Сергей Слепухин
ТОЧКА СБЛИЖЕНИЯ
(о стихах Геннадия Каневского)
"Следуя извечной привычке, основанной на необходимости,
человек рассматривает как вещь в строгом смысле слова
лишь те предметы, до которых можно дотронуться...
Когда предмет переходит в область дальнего, он
дематериализуется. Если расстояние велико - дерево,
замок, горная цепь у предела недостижимого горизонта,
- все обретает иллюзорные очертания потусторонних
видений"
|
Хосе Ортега-и-Гассет. О точке зрения в искусстве. |
Поэт открывает окно. Окно одновременно разделяет и соединяет пространство комнаты и внешний, "заоконный", мир, "стоящий за окном театр провинциальный".
... окно. как распахнутый глаз,
с которого жизнь начиналась.

**Предоставленный материал**
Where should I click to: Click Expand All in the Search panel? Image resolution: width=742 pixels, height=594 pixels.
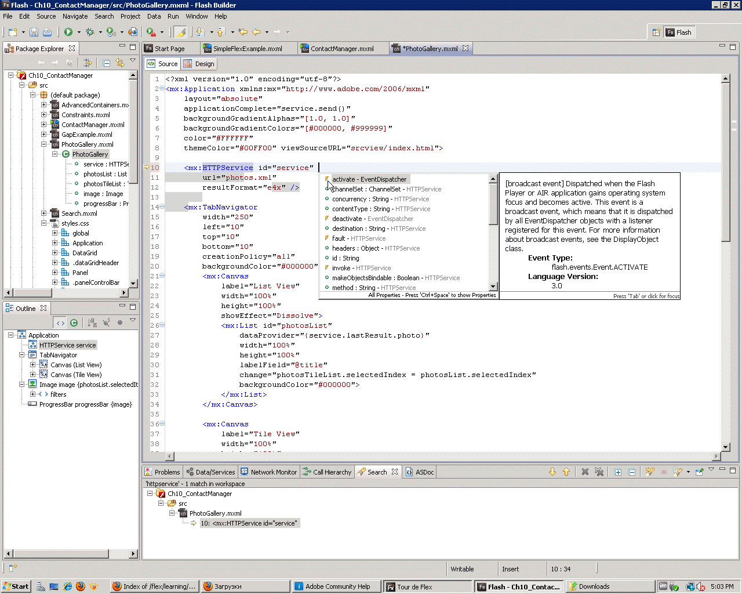click(x=618, y=472)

**Задание и требования**
Верните дословно фрагмент текста о стихах Геннадия Каневского между словами «Когда предмет переходит» и «которого жизнь начиналась.» включительно. Опирайтесь только на исходный текст.

**Результат выполнения**
Когда предмет переходит в область дальнего, он
дематериализуется. Если расстояние велико - дерево,
замок, горная цепь у предела недостижимого горизонта,
- все обретает иллюзорные очертания потусторонних
видений"
|
Хосе Ортега-и-Гассет. О точке зрения в искусстве. |
Поэт открывает окно. Окно одновременно разделяет и соединяет пространство комнаты и внешний, "заоконный", мир, "стоящий за окном театр провинциальный".
... окно. как распахнутый глаз,
с которого жизнь начиналась.